Your assignment - Please transcribe, exactly and only, the lines of the records below from the one holding "Click the 白濑工程展览馆 legend label" to the very end.

Given entries -
============
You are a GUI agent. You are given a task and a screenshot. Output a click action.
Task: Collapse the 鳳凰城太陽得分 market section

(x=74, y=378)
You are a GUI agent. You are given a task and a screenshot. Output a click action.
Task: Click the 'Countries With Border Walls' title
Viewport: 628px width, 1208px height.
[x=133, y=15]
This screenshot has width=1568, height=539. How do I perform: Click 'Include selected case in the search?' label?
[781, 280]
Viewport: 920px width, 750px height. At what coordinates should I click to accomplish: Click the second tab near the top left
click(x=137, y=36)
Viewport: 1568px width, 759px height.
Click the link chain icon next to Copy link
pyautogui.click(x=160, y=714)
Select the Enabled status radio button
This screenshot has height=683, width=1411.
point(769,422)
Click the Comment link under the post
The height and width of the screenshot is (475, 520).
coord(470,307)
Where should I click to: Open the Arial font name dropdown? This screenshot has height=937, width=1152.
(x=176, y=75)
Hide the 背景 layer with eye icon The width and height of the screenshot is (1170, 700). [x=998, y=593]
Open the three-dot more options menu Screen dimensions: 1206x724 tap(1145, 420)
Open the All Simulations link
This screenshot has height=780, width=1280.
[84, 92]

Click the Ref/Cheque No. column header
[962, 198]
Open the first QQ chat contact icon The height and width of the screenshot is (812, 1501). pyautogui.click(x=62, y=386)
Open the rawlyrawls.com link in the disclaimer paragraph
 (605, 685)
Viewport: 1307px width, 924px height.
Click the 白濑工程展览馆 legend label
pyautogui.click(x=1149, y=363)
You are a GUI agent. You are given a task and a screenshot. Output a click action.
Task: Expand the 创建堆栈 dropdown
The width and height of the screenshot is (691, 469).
============
Your solution -
Click the 白濑工程展览馆 legend label
pyautogui.click(x=1149, y=363)
You are a GUI agent. You are given a task and a screenshot. Output a click action.
Task: Expand the 创建堆栈 dropdown
The width and height of the screenshot is (691, 469).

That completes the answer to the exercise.